Dataloader yields copied batches

ilykuleshov · April 9, 2024, 1:02pm

Hello everyone! I have a small val dataset (~386 entries), so with a batch_size=256 the dataloader only does two iterations. With num_workers <= 1 that is. As I found out, setting num_workers to a larger number yields copies of batches: for num_workers=2, the dataset is yielded twice; for num_workers=4 the dataset is yielded 4 times (totalling to 8 batches), and so on. The batches are not empty, so since I stumbled across this on a prediction step, I got a dataset several times bigger than the original one. This took a while for me to figure out, it’s not indicated in the docs, and it seems that such behavior is unexpected.
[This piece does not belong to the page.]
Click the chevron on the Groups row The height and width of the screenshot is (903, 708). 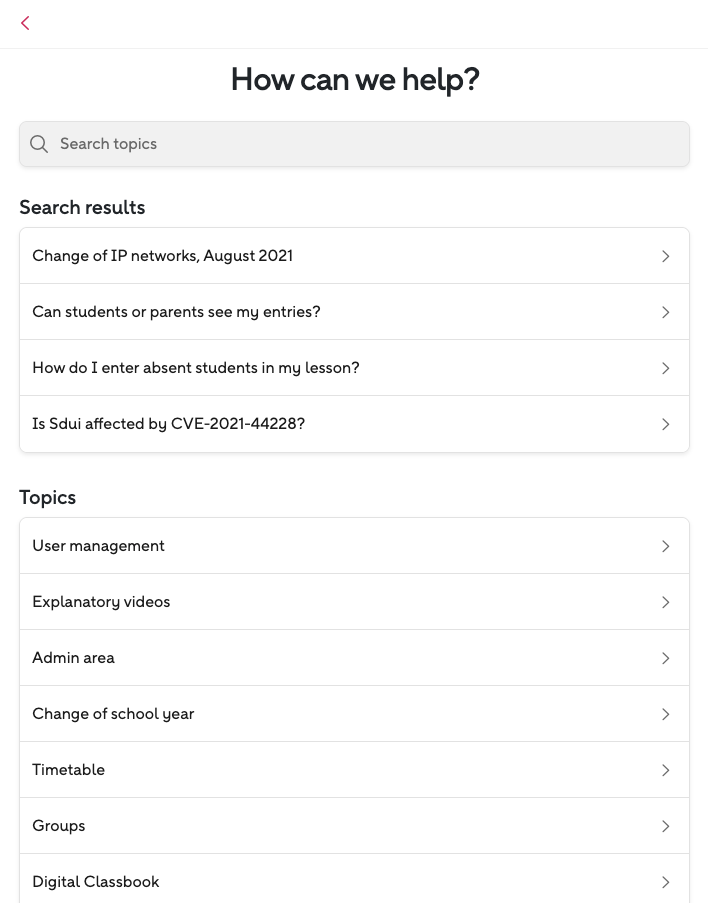[x=666, y=826]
eqy · April 9, 2024, 4:52pm

That would be interesting behavior indeed but I cannot reproduce it on my end:

$ cat dataloader.py
import torch

class ToyDataset(torch.utils.data.Dataset):
    def __getitem__(self, idx):
        data = torch.tensor(idx)
        return data

    def __len__(self):
        return 386

dataset = ToyDataset()
loader = torch.utils.data.DataLoader(dataset, batch_size=256, num_workers=2)
for batch in loader:
    print(batch.size(0))

$ python3 dataloader.py
256
130

ilykuleshov · April 26, 2024, 12:21pm

Thank you very much for answering! I could not reproduce it as well; the problem seems to have fixed itself. And yet I distinctly remember changing the num_workers argument and seeing the len(dm.dataloader()) change accordingly. Sorry I couldn’t be of more help.
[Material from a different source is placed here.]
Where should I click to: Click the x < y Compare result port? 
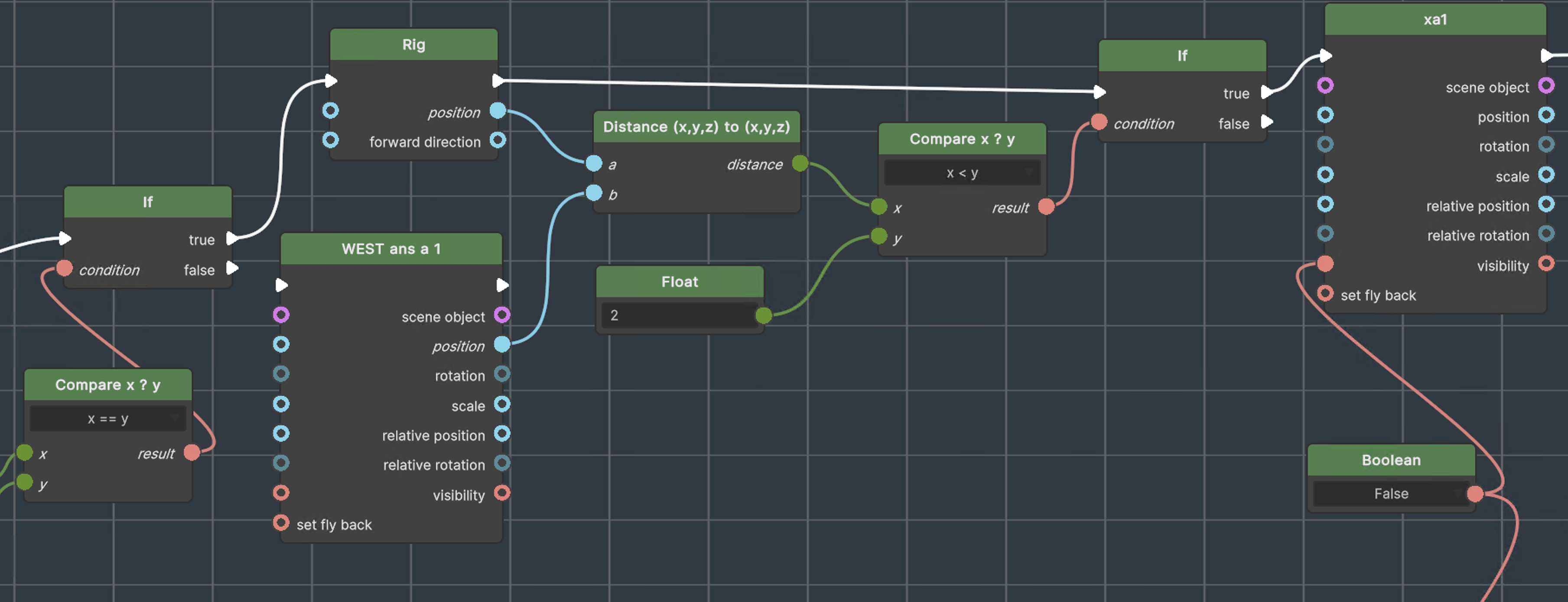[1046, 207]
ilykuleshov · December 10, 2024, 10:29am

Finally was able to reproduce, sorry for bumping this old thread. Seems the issue is with using the IterableDataset:

import torch


class ToyDataset(torch.utils.data.IterableDataset):
    def __iter__(self):
        data = torch.arange(len(self))
        yield from data

    def __len__(self):
        return 386


dataset = ToyDataset()
loader = torch.utils.data.DataLoader(dataset, batch_size=256, num_workers=2)
print(len(loader), len(list(loader))) # 2 4